Collected data —
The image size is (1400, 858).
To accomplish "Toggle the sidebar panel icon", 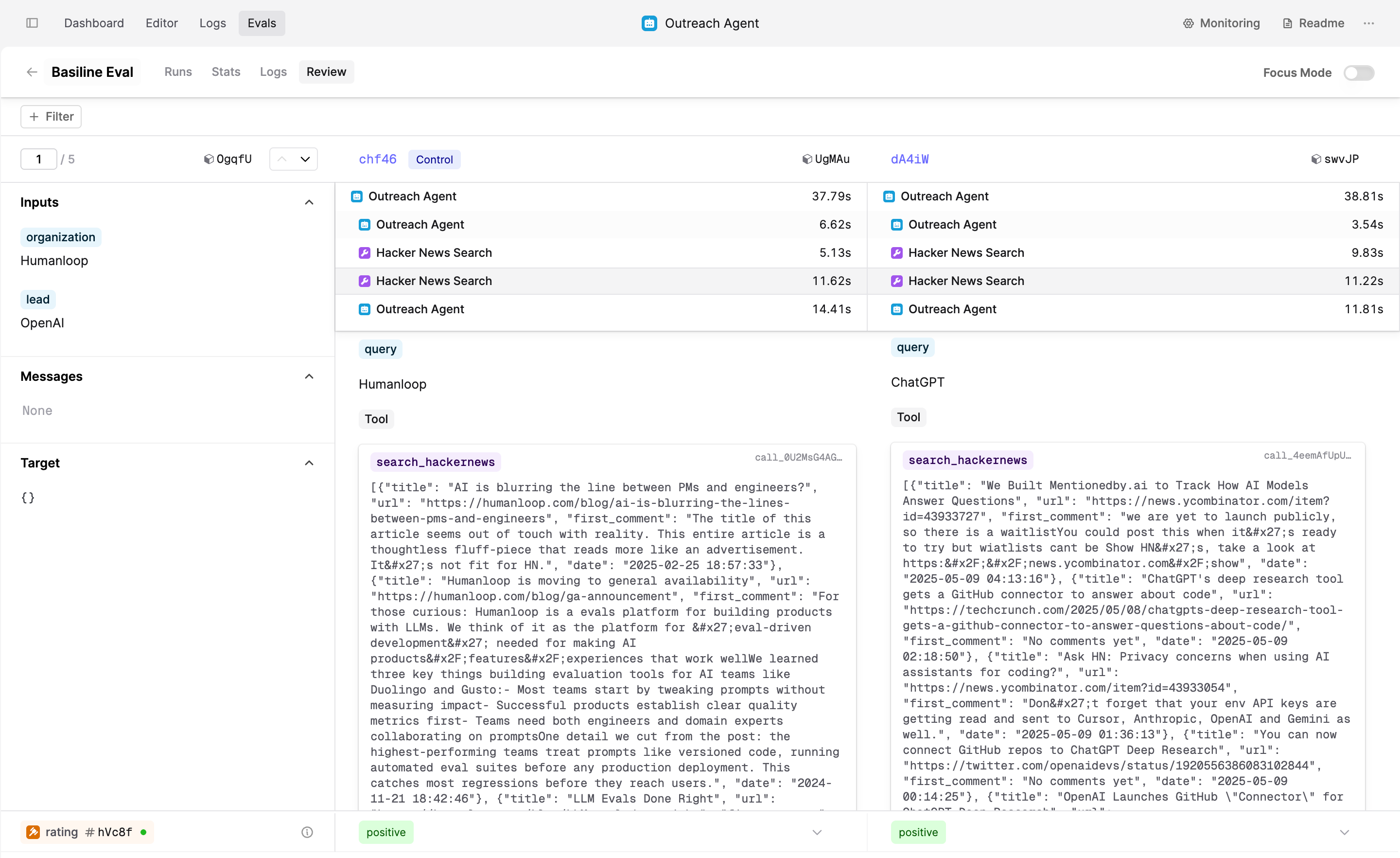I will click(32, 23).
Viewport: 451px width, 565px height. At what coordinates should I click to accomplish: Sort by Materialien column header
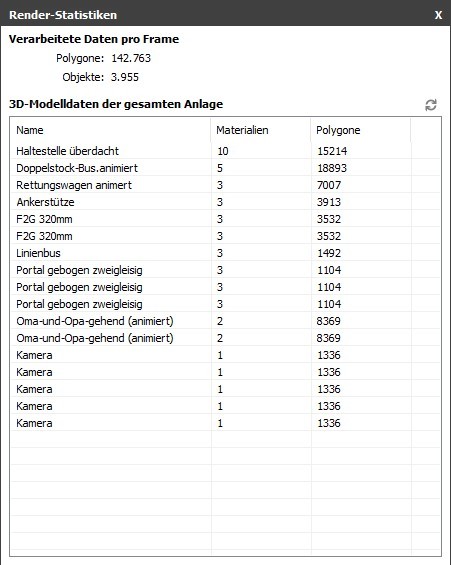[261, 130]
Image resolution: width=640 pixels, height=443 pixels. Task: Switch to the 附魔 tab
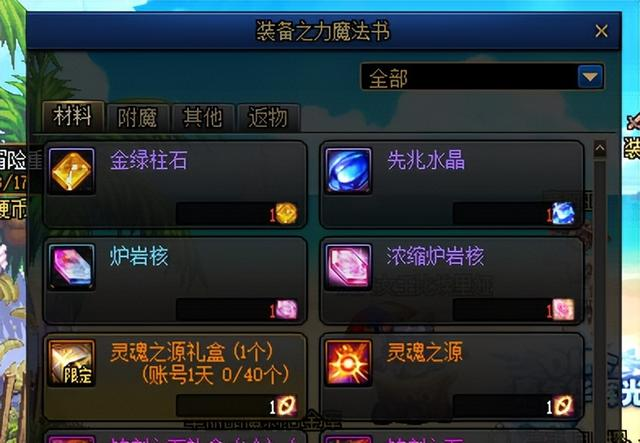point(138,118)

TASK DESCRIPTION — All lines from the one containing "Image resolution: width=640" through the final line of the entries above are to be copied exactly; the pictures are not.

RESPONSE AREA —
Image resolution: width=640 pixels, height=443 pixels. Task: Switch to the 附魔 tab
point(138,118)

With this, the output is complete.